■ **Text provided**

_ _ _

So if the goal for picking a pixel sampling frequency, fs, include

1. approximately 640 active pixels per line
2. an integer multiple, N, of the horizontal line rate fh
3. most easily derived from the chroma freq, fc

and since fc = fh * 455/2, it seems reasonable (but not obvious to me
why) to try and pick N with as many factors in common with 455 as
possible, while getting reasonably close to 640 pixels in the active
portion of a line.

The factors of 455 are 5, 7, and 13.

The values of N, that yield close to 640 pixels, and have more than one
factor in common with 455 are

735 = 3*5*7*7    => 11.5647 MHz => ~609 pixels  => -4.85% diff from 640
770 = 2*5*7*11   => 12.1154 MHz => ~638 pixels  => -0.32% diff from 640
780 = 2*2*3*5*13 => 12.2727 MHz => ~646 pixels  => +0.97% diff from 640
805 = 5*7*23     => 12.6661 MHz => ~667 pixels  => +4.21% diff from 640

So if those are the candidates, 12.1154 MHz and 12.2727 MHz are the two
best.  Since "not the horizontal blanking interval" isn't the best
definition of the active part of a line, I suspect 12.2727 MHz was
preferable, knowing that some of the 646 pixel times wouldn't actually
be visible.

_ _ _

[Rows from a dataset]
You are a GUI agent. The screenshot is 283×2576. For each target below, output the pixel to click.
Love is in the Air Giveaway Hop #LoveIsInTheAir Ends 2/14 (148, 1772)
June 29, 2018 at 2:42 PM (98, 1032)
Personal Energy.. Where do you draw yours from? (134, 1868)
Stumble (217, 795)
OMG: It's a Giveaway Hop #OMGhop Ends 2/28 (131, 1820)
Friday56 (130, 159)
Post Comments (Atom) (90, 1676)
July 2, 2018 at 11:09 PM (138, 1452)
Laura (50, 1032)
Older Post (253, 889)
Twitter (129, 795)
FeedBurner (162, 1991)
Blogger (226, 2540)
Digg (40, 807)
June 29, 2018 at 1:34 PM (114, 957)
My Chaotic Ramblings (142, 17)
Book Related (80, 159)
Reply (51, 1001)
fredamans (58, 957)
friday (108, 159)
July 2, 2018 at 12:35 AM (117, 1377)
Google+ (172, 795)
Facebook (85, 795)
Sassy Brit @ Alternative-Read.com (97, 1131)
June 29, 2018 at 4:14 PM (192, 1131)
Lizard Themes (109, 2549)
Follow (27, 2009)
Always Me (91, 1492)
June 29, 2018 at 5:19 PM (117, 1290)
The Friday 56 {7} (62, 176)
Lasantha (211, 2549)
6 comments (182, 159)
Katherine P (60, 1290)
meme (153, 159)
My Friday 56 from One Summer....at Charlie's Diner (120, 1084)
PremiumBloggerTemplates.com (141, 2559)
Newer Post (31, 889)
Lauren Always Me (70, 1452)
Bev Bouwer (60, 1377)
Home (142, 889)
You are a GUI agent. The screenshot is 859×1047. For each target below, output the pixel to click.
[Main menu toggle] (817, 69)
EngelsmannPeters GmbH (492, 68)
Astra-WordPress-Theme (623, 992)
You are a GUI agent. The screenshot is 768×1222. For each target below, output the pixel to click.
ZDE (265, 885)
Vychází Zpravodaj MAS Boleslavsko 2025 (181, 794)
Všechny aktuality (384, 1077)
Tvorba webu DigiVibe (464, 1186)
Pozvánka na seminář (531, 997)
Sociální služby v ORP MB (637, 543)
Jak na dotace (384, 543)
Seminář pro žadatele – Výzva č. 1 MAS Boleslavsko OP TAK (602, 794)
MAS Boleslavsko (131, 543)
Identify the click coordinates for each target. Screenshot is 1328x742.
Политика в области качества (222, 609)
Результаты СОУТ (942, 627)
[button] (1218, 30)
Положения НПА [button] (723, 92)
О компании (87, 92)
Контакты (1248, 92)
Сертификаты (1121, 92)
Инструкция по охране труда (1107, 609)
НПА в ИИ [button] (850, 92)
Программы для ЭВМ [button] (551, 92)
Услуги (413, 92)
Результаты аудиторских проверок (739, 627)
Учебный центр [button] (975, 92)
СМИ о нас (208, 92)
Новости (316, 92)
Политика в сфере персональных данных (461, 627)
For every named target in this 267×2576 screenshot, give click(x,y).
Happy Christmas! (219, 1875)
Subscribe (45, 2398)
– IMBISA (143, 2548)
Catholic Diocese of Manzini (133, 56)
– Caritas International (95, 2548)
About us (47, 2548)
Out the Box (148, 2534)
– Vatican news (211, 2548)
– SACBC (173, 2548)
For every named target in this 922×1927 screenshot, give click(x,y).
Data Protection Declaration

_ _ _

■ **Set task**
Copy out the post on choosing a pixel sampling frequency above in full, word for word.

■ **Written answer**
So if the goal for picking a pixel sampling frequency, fs, include

1. approximately 640 active pixels per line
2. an integer multiple, N, of the horizontal line rate fh
3. most easily derived from the chroma freq, fc

and since fc = fh * 455/2, it seems reasonable (but not obvious to me
why) to try and pick N with as many factors in common with 455 as
possible, while getting reasonably close to 640 pixels in the active
portion of a line.

The factors of 455 are 5, 7, and 13.

The values of N, that yield close to 640 pixels, and have more than one
factor in common with 455 are

735 = 3*5*7*7    => 11.5647 MHz => ~609 pixels  => -4.85% diff from 640
770 = 2*5*7*11   => 12.1154 MHz => ~638 pixels  => -0.32% diff from 640
780 = 2*2*3*5*13 => 12.2727 MHz => ~646 pixels  => +0.97% diff from 640
805 = 5*7*23     => 12.6661 MHz => ~667 pixels  => +4.21% diff from 640

So if those are the candidates, 12.1154 MHz and 12.2727 MHz are the two
best.  Since "not the horizontal blanking interval" isn't the best
definition of the active part of a line, I suspect 12.2727 MHz was
preferable, knowing that some of the 646 pixel times wouldn't actually
be visible.